HW sighed. “Gawd, when did you become such a boring Dudley Do-Right, bro? I’m just having some fun.”

“Yeah.” Ry studied his twin. HW’s pupils were too wide, his eyes were bloodshot, and his whole body was shaking. “You should go to bed. I’ll talk to you in the morning, okay?”

“What’s wrong with talking now?”

“Because you’re too drunk, or high, or whatever the stimulant of the day is, to talk much sense.”

HW rose unsteadily to his feet. “Don’t preach at me.”

Ry set his jaw. “I’m tired. I’ve got a lot to do tomorrow.”

His twin took three lurching steps forward that brought him right in Ry’s face. “Screw you. Talk to me about wussing out on me.”

Ry straightened, almost overbalancing his twin. “I am not talking to a belligerent drunk! Get out of my space, or I’ll be the one calling the cops.”

For one frozen second, Ry couldn’t believe what he’d said, and then he realized he meant every word.

“Get out, HW. I’ll speak to you in the morning.”

His twin mumbled something obscene and stumbled away, slamming the bedroom door behind him.
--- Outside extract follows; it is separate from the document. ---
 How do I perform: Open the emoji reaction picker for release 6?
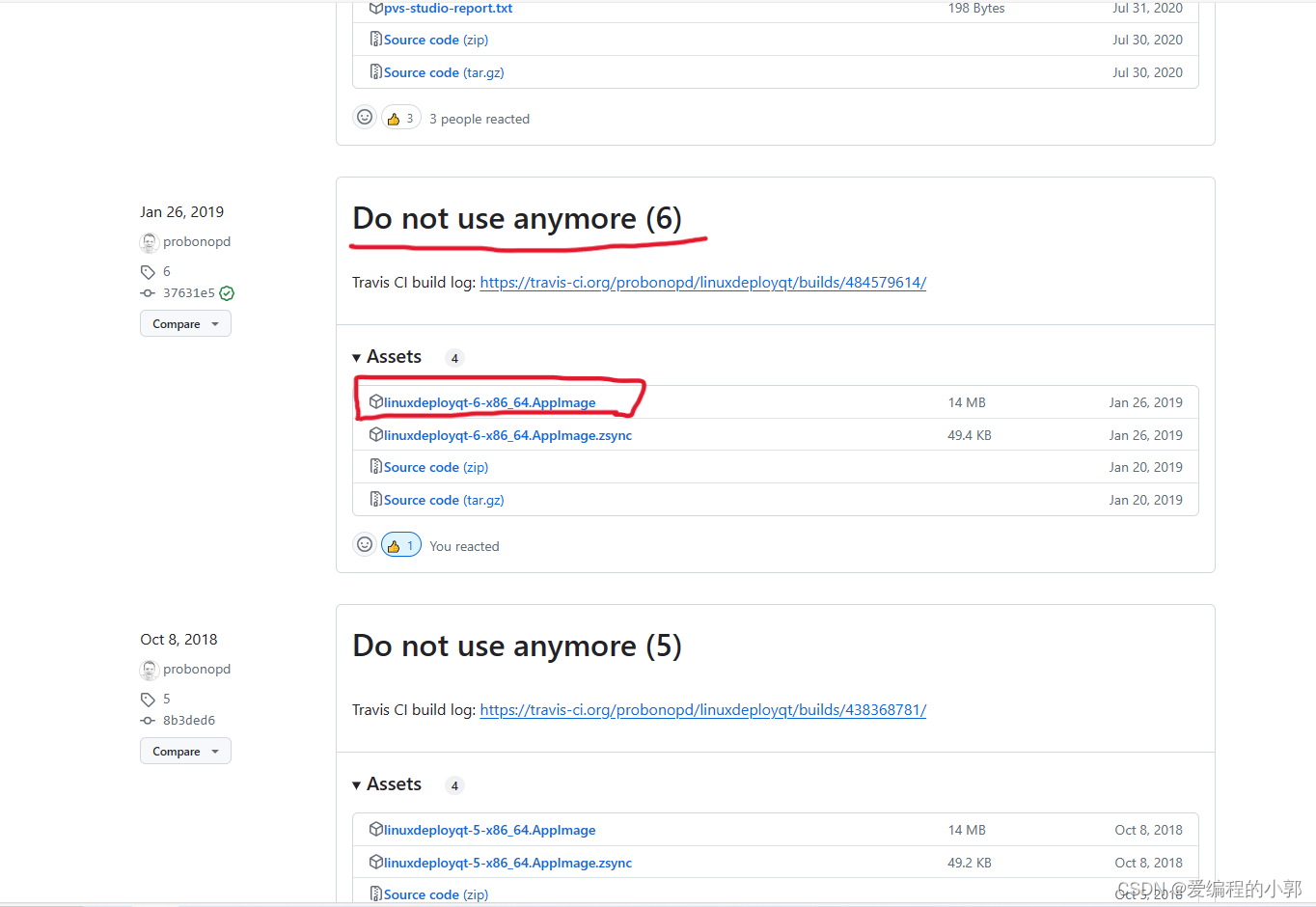[x=364, y=543]
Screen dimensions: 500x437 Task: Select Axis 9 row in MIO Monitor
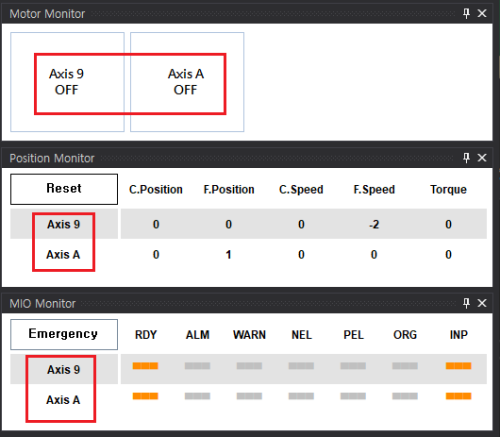[x=248, y=369]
In the stillness Ry waited until he heard his brother’s girlfriend start in on him, and then there was comparative silence. He slowly let out his breath.
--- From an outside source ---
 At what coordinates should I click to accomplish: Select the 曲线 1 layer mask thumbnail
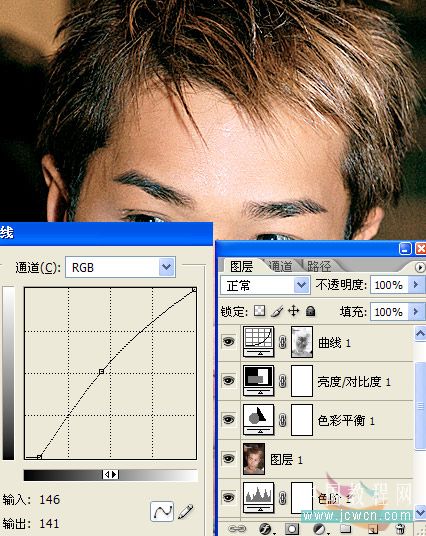pyautogui.click(x=302, y=342)
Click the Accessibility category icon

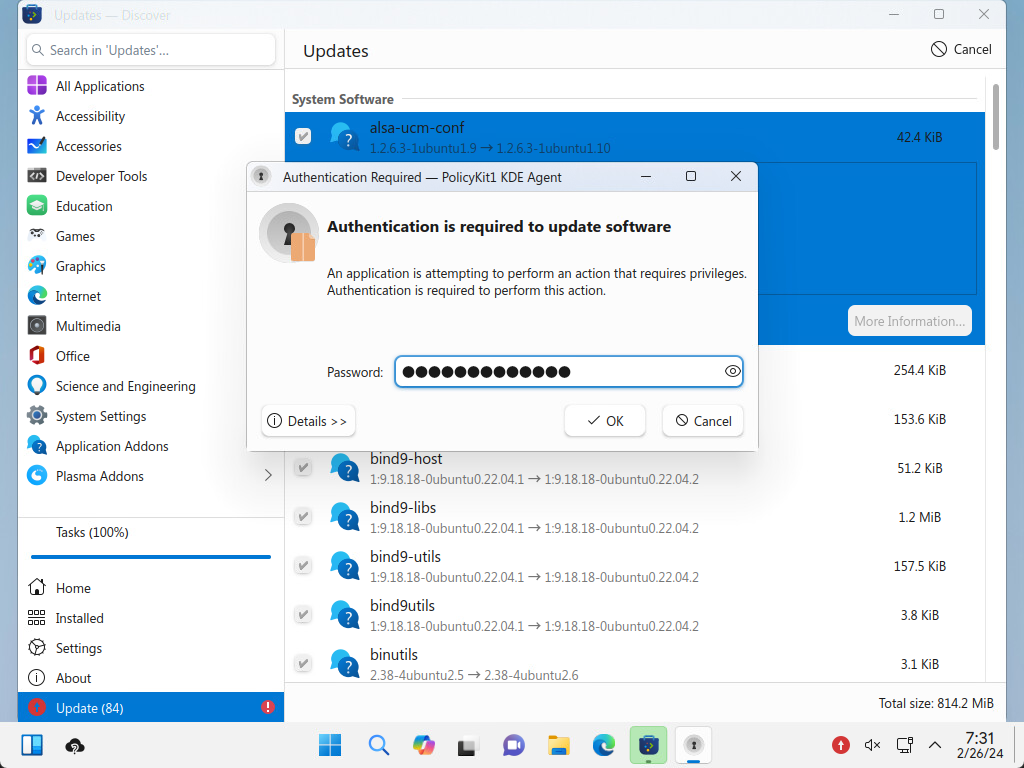(x=37, y=116)
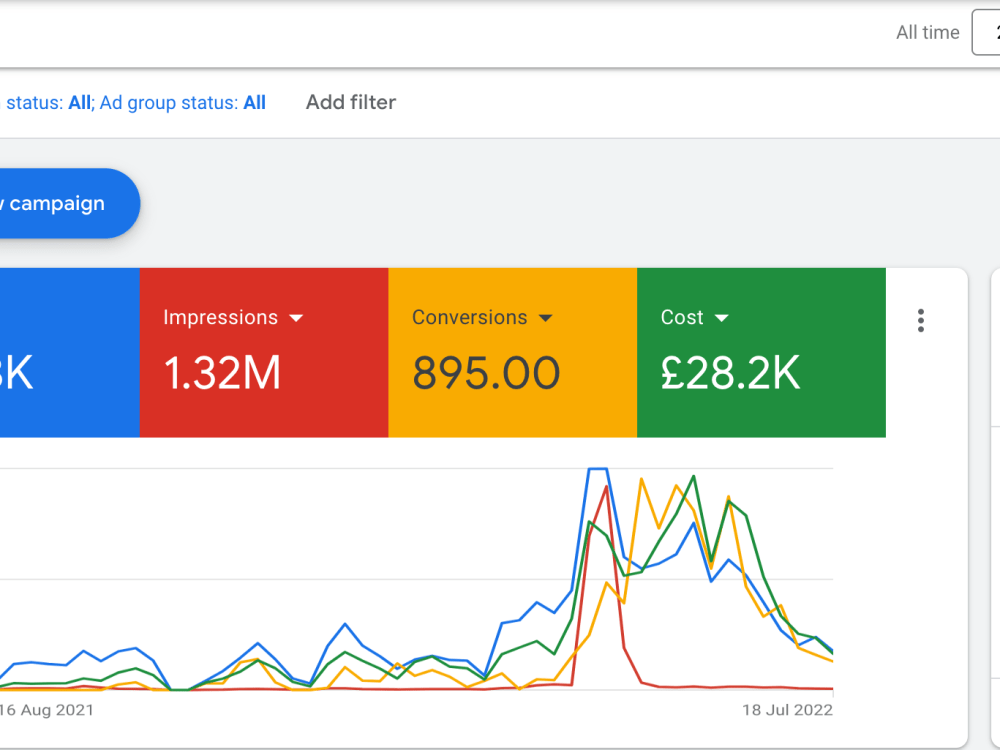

No regrets. He’d promised himself that he’d make a clean break, so tomorrow he’d tell HW what was happening, and leave. His hand clenched into a fist, and he sat down heavily on the desk chair. Now all he had to do was follow through with his plan, and this time make sure he stuck the landing.

*  *  *

It was almost eleven in the morning, and Ry had made good inroads into packing up the stuff in his bedroom. He had to fit everything in his old pickup truck, and was determined to make only one trip. He’d already decided not to take any of the furniture — most of it had come with the apartment anyway, or had been chosen by HW.

He stuffed four pairs of socks in his open duffel bag. Chase had offered him his pick of the ranch land to build his own place on, which was kind of cool. Not that he needed all that space yet, but it was good to dream.

“Ry, what the hell are you doing?”

He turned to see HW propping up the doorway wearing nothing but a pair of boxers that barely hung onto his narrow hips. He was also shading his eyes against the glare of the sun.

“I’m packing my stuff.”

“What the heck for?”

Ry looked his twin right in the eye. “Because I’m leaving.”

HW frowned. “We always fight, bro. You know I don’t mean anything. That’s just the way we are.”

“No, it’s the way we’ve become. I don’t like it, HW, and I’m not going to play that game anymore.”

“So, what? You’re walking out on me?”

“I barely see you these days. You’re either training, going to extra events, or”— Ry paused —”doing other stuff I don’t enjoy.”

“I’ve been working my ass off to qualify for the national finals, you know that.”

“Yeah. I really hope you’ll get there.”

“But you’re sulking because I haven’t been spending enough time with you? Hell, Ry, that’s half your problem. If you don’t train hard and compete often, you won’t qualify.”

“I get that.”

“So don’t blame me if you haven’t been dedicated enough to achieve what I have.”

“I don’t.” Ry added another drawerful of underwear to the bag. “I’m just not cut out for this life.”

HW sat on the bed, his bloodshot gaze fixed on the filled and labeled boxes. “We’re identical twins. If I can do it, you can.”

“But, maybe I don’t want to.”

“So you’re going to disappear, and leave me here by myself?”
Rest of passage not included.